Il cadavere di Antonio Fratin, l’escursionista di 57 anni disperso da domenica 28 maggio, è stato trovato in un dirupo: l’uomo è morto mentre cercava di salire in cima alla Corna Trentapassi.
Trovato morto l’escursionista disperso da domenica sulla Corna Trentapassi
Antonio Fratin è stato trovato morto nel pomeriggio di martedì 30 maggio. Il corpo dell’escursionista, che risultava scomparso da domenica 28, è stato recuperato sul percorso che da Vello si dirige verso il sentiero che sale sulla Corna Trentapassi.

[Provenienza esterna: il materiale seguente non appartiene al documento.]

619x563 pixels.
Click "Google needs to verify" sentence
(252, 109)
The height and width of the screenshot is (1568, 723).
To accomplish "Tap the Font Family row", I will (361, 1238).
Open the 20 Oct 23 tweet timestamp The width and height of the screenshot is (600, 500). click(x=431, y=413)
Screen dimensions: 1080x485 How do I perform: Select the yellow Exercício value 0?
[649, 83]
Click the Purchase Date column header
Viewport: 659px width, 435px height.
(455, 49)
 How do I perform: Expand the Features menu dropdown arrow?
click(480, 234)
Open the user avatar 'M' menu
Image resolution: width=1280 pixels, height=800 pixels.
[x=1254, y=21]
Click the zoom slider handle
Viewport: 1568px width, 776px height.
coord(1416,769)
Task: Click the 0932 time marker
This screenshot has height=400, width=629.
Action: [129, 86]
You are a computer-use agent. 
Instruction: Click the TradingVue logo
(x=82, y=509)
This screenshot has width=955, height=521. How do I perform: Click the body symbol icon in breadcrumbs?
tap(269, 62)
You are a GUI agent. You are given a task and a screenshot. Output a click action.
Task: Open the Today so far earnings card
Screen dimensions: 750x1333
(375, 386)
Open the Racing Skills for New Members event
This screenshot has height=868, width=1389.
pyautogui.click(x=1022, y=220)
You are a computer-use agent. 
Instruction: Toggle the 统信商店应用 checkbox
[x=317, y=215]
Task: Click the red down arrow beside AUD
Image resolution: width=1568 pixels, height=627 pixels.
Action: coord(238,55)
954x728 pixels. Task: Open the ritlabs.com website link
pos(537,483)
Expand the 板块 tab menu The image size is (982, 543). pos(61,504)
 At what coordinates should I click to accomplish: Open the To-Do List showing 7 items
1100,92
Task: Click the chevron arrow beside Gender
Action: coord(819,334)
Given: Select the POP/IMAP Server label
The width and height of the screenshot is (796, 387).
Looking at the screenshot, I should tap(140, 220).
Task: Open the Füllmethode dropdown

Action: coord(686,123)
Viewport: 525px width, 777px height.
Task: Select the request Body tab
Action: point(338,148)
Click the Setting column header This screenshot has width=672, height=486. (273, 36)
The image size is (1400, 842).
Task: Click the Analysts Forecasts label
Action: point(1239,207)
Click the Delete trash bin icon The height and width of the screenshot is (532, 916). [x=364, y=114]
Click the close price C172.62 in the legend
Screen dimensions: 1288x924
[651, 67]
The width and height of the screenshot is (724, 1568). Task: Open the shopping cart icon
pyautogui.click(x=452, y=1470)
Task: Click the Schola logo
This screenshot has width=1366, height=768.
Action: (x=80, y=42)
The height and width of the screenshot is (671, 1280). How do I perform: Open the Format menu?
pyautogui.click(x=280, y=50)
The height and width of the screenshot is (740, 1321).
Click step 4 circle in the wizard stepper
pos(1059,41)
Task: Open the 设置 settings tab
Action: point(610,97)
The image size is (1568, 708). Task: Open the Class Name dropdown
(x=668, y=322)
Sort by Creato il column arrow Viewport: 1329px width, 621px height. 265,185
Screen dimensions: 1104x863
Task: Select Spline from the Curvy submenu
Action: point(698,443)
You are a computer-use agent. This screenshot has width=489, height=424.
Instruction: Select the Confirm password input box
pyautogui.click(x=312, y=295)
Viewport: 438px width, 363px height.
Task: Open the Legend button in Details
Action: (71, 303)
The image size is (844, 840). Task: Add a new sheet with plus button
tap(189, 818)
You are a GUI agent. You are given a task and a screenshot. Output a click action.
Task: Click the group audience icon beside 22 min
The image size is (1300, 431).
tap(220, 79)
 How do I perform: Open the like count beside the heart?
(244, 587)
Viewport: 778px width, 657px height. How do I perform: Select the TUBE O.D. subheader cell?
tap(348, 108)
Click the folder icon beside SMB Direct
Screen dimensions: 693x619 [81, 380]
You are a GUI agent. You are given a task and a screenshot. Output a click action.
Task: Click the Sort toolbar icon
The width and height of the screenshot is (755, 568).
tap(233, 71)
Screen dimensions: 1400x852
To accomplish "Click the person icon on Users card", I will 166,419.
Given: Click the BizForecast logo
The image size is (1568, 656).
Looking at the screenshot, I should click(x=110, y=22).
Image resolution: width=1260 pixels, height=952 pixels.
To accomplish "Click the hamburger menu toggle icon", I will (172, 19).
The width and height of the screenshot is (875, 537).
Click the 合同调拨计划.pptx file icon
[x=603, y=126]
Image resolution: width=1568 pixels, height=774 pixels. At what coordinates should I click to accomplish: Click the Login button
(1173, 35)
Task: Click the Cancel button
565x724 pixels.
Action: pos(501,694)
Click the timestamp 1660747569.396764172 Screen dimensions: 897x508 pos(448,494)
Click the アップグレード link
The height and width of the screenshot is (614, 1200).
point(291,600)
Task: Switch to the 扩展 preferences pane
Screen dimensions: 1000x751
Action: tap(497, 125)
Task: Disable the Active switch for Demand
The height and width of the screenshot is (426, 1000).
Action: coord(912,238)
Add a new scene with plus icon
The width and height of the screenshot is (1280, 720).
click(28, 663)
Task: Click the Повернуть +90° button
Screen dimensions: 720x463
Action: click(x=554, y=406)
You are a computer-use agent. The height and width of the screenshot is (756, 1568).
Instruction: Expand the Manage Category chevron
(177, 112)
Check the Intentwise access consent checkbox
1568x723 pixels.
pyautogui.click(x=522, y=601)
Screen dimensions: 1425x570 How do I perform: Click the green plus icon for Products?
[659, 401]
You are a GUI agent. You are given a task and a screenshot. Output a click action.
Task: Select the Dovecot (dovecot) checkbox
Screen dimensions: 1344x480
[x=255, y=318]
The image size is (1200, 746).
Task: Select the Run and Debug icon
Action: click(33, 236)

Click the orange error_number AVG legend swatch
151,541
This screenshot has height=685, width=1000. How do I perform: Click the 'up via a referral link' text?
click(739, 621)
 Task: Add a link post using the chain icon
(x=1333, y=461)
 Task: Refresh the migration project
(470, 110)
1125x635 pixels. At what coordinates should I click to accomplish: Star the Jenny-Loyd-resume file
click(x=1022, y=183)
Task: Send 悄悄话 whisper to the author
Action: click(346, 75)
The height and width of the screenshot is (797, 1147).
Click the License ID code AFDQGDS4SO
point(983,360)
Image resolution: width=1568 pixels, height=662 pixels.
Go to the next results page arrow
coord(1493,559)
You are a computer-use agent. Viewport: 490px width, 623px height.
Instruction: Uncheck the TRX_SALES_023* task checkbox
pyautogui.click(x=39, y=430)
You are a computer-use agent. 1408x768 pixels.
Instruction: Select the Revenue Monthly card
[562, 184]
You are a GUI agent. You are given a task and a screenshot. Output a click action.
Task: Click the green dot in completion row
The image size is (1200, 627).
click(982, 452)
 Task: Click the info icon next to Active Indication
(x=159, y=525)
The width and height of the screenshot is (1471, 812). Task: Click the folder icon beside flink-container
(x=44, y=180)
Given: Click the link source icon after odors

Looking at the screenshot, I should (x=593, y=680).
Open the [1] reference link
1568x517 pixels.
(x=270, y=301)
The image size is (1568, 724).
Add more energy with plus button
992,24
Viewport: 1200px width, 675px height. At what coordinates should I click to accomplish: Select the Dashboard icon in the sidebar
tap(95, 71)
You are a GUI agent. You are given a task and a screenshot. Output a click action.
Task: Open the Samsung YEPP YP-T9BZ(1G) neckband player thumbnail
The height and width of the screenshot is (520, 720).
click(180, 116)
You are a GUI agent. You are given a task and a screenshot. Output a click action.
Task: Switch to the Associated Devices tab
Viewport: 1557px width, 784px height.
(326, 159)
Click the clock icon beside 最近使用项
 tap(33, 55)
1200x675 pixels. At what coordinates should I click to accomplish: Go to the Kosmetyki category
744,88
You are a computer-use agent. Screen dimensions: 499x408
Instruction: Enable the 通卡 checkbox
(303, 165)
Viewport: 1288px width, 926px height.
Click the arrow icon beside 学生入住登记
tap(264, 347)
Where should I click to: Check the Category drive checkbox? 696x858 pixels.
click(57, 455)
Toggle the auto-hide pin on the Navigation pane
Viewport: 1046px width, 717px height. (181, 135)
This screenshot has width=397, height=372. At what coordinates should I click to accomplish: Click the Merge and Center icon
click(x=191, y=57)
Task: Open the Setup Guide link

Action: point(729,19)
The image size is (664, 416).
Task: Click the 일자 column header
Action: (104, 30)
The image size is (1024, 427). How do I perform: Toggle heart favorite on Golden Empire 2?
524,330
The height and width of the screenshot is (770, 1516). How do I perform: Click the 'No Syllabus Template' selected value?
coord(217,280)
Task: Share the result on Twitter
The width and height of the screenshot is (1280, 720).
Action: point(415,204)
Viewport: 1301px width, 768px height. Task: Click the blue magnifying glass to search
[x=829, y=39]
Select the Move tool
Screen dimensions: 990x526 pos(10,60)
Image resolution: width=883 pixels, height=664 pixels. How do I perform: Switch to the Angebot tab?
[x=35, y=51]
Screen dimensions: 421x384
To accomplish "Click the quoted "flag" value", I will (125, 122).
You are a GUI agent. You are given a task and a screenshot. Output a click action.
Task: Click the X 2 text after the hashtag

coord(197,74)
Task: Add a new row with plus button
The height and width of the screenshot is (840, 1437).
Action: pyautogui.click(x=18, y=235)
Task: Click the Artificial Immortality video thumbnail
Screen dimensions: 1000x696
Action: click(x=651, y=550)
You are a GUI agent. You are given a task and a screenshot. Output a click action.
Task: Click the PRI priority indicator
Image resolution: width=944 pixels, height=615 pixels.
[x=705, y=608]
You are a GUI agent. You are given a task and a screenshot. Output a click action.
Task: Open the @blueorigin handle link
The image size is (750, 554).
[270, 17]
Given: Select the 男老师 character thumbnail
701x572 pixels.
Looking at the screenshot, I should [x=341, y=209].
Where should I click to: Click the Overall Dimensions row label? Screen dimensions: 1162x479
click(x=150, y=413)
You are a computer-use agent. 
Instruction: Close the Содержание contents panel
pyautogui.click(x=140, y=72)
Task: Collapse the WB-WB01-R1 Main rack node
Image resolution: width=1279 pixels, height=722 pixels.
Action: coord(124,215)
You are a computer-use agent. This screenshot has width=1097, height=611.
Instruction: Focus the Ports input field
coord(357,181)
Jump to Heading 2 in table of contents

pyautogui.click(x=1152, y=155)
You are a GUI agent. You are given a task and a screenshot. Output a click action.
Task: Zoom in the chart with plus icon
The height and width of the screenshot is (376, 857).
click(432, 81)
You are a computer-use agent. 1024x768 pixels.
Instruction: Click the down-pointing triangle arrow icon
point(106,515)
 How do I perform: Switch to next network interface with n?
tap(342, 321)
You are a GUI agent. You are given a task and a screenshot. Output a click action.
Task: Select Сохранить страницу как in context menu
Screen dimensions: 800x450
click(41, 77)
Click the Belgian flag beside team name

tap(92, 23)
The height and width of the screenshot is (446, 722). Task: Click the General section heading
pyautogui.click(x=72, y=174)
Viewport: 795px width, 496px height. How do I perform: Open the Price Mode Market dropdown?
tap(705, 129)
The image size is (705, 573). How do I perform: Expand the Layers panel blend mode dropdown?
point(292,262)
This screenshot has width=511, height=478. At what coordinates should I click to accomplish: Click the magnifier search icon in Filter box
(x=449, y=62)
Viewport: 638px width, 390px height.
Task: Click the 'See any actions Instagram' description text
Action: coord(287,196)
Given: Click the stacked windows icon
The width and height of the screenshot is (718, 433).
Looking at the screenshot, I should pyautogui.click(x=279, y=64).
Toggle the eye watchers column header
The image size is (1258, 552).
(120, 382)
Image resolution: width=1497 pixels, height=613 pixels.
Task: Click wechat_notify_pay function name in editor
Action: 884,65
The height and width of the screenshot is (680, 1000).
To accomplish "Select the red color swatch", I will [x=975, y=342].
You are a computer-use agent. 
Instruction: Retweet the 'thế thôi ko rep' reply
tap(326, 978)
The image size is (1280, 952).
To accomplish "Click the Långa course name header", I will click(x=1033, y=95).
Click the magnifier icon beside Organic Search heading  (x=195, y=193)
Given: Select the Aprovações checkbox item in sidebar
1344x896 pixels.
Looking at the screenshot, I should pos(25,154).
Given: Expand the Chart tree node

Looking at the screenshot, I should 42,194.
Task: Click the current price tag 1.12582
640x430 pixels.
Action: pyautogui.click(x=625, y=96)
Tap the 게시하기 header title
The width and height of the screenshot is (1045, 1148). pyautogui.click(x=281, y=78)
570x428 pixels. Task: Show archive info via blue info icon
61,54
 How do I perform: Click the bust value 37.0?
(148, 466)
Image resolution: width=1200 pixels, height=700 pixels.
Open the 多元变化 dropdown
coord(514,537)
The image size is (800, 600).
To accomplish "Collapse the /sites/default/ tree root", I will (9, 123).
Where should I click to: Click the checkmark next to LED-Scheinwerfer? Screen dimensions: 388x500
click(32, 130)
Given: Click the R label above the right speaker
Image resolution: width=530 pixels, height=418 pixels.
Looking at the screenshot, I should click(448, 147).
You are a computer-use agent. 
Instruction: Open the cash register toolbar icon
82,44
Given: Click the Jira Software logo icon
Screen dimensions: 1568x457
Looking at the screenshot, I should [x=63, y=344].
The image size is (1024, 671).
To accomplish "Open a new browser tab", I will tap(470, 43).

La vittima, 57enne originario di Palazzolo sull’Oglio, aveva deciso di fare un’escursione da solo e, dopo aver raggiunto l’alto Sebino, era intenzionato a salire sulla Corna, luogo dal quale si può godere una vista mozzafiato del lago d’Iseo e di Montisola. Sulla base delle ricostruzioni sinora effettuate, pare che Fratin abbia parcheggiato la sua Volvo a Toline, frazione di Pisogne, e che si fosse poi incamminato. Prima di dedicarsi alla sua gita domenicale, aveva informato la sorella del percorso che aveva intenzione di seguire. L’uomo, tuttavia, non ha più fatto ritorno a casa, facendo scattare l’allarme.